Pixar’s animation resume is stellar having made 12 films before Brave with an average rating on Rottentomatoes of 90%. The average rating on Metacritic, an arguably more telling rating system, is 83. That’s a pretty incredible track record and it’s understandable that human nature would call for a comparison of a film with the other Pixar films. It’s not fair, because Pixar films are so good. What’s more, a Pixar film can be a great film in its own right, but still be on the low end of the Pixar list. As seen below, Brave, with a 75% and 69, respectively, falls 11th out of the 13 Pixar films. However, a 69 Metacritic score makes Brave tied for the 3rd highest-rated wide-release of 2011 and 26th out of 125 total films.
So, according to these numbers, is Brave “Pixar good”? Not quite. But then again, these numbers are based directly on critics who score the film with the mindset of comparing Brave to all of the other Pixar films. It’s a vicious cycle of self-fulfilling prophecies and snakes eating themselves. The scores and ratings of a film by critics who say that the film isn’t “Pixar good” will certainly reflect that very result.

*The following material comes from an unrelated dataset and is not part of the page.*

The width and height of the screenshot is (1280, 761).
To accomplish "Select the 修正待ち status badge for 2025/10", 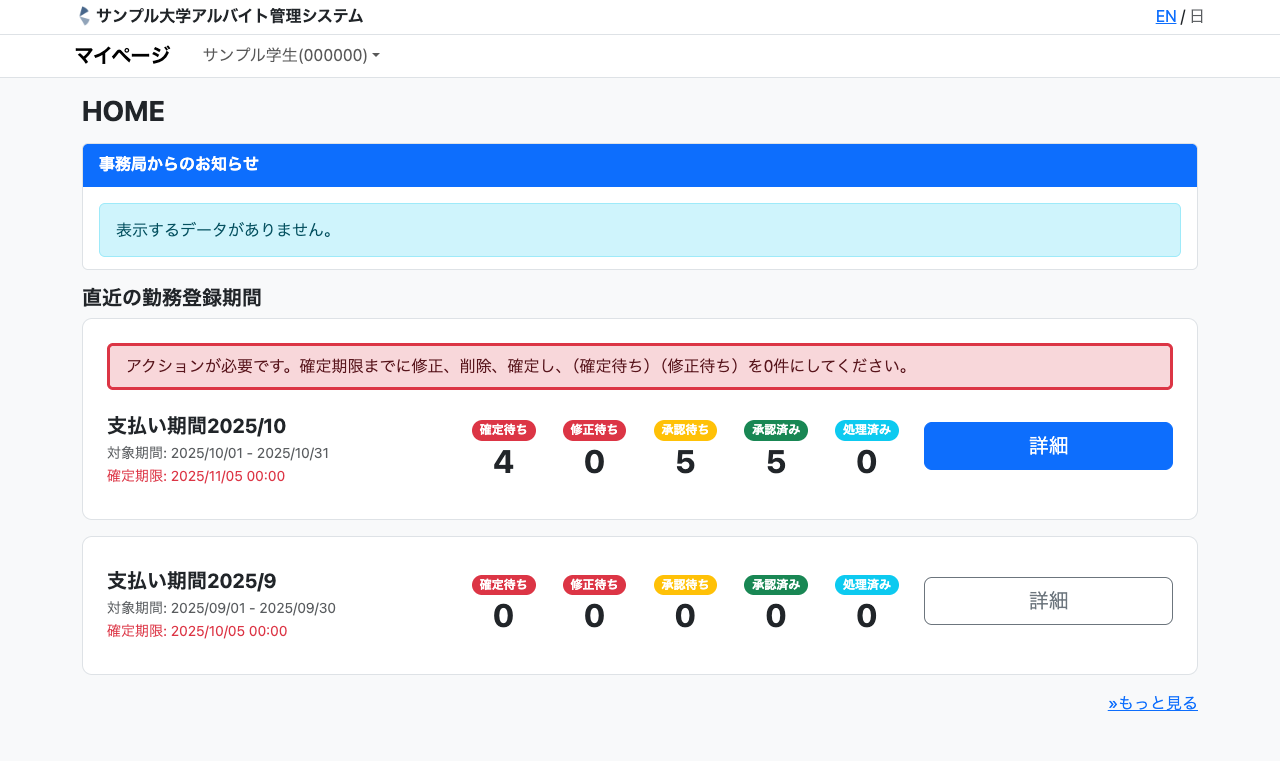I will click(594, 430).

But let’s forget about the Rottentomatoes and Metacritic scores. What about the actual film deems it not up to par with other Pixar films? The sheer look of the film, the landscape, the color and the cinematography are absolutely magnificent and on par with or better than most other Pixar films. It’s humorous, adventurous and it’s cute, like other Pixar films. It’s Celtic. It’s beautiful. It’s imaginative. So what is it about Brave that bothers people?

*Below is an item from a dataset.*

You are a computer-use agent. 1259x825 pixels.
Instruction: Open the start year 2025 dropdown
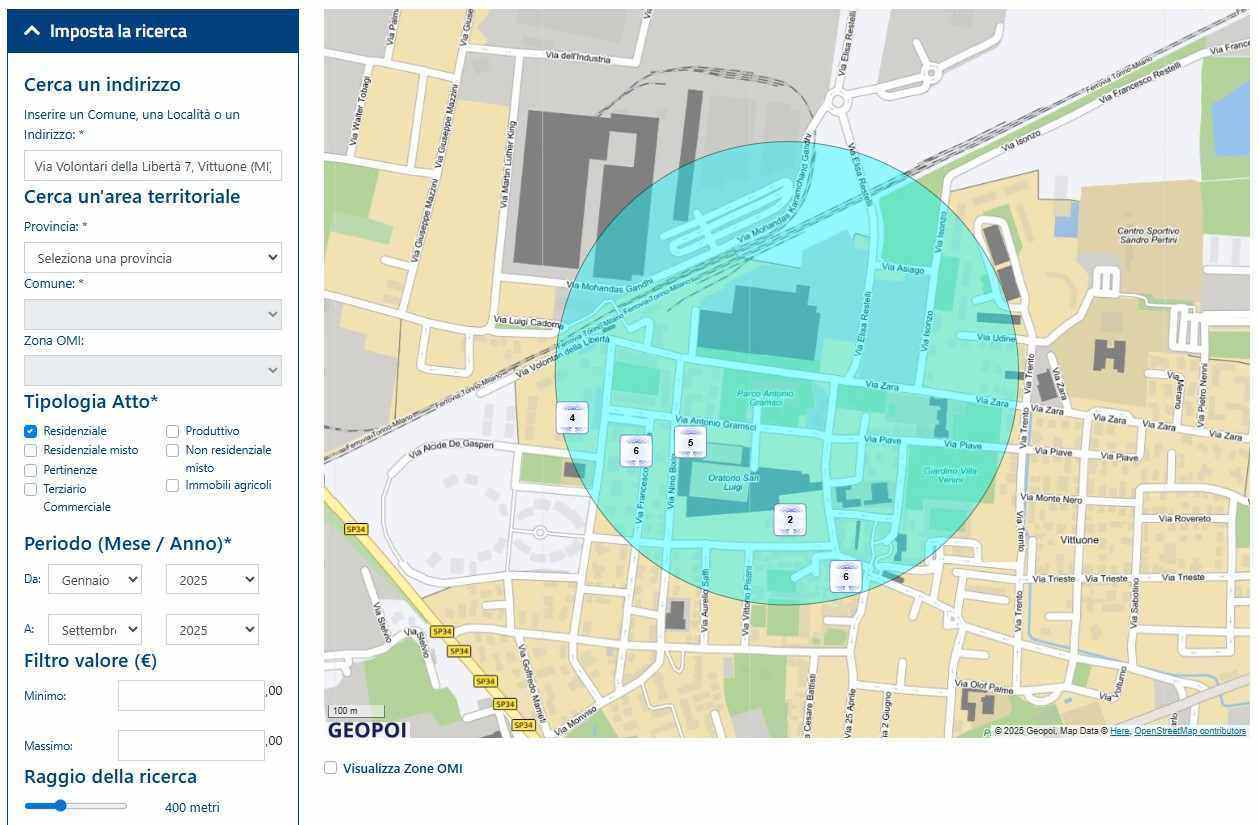click(212, 580)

I’ve heard it said that there’s no story, but what people really mean by that is that there is no Pixar formula. That’s the formula that Pixar uses relentlessly in at least half of its films where someone is lost and most of the film is spent showing their journey back to what they are separated from. It’s a basic formula that was lifted straight from The Brave Little Toaster (1987). All of the Toy Story’s use that formula. Finding Nemo is that formula personified and Monsters, Inc. is that formula turned inside-out. Do you know which films DO NOT rely solely on that formula? 3 of the 5 highest rated Pixar films on Metacritic: The Incredibles, Wall-E and Ratatouille (Remy doesn’t want to get found). Oh, and Brave. Brave doesn’t use this formula. Instead, it combines just a tiny bit of that Disney princess theme with a warrior/huntress/rebellious teenager flavor. Wicked witches and magic spells are present. There’s not an evil stepmother to overcome, but an actual loving, misunderstood mother who wants what’s best for her misunderstood daughter.

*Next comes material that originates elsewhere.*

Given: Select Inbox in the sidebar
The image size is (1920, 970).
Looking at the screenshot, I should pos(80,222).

I’m afraid that there are no toy cowboys riding on remote control cars or little plastic army men repelling down staircases. Trash heaps aren’t cities. Cars don’t have mouths. Free-hanging doors don’t lead to bedrooms. Robots don’t fall in love nor do houses fly across the world with the help of hundreds of balloons. There’s nothing wrong with the story. It’s just not stuffed with crazy little filler nonsense that audiences have come to expect from Pixar films. Audiences’ attentions aren’t held by the cheap suspense of whether or not the characters will find or get found. Instead, they are bored with a simple, yet loving, story of the relationship between a mother and her teenage daughter and their effort to understand each other. And it’s for those very reasons that Brave is “Pixar good”.